Policymakers need to re-evaluate their interventions in this sector. SMME owners exhibit

negative sentiments towards government when it comes to public interventions in the sector.

They value and trust the private sector more. Although market failure warrants and permits

government intervention especially in developing countries, the South African government

needs to consider only focusing on creating an enabling environment much like Brazil and China

and not become an active player in business by becoming a client, especially the main client, of

SMMES.

Furthermore, authorities should consider removing micro-enterprises from the local definition

of SMME and have a separate and more tailored policy focus for them. They make the

definition too inclusive and broad and obscure the real value of the SMME sector in South

Africa.

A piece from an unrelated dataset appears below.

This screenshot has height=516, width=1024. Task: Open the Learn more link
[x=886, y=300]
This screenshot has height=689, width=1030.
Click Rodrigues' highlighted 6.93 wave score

Micro firms face unique challenges to those of Small and Medium firms and require

different growth strategies compared to small and medium firms.

A focus on micro firms would entail South Africa pursuing more of an SMME policy as opposed

to an Entrepreneurship Policy. For example, small and medium firms have accumulated enough

collateral to gain access to formal lending but micro firms have not. However, micro firms

remain an important source of in the country’s plight to create jobs. Policymakers should

continue devising innovative growth strategies uniquely developed for these types of firms.

Different wage structures should also be considered for micro firms, small firms and medium

firms contrary to current policy discussions of a national minimum wage which will set a wage

floor under which no firm is allowed to pay less than the set an uncompetitive national

minimum wage for micro firms with current suggestions of ZAR4000 per month.

To address unemployment government interventions should mostly be channelled towards

small and medium firms because they offer the most potential for creating jobs. Policymakers

must also continue to focus on propelling black-owned firms into this space. Most importantly

SMMEs need to be seen as more than just job creators as they have a bigger role to play in

society and greater business environment other than just creating jobs.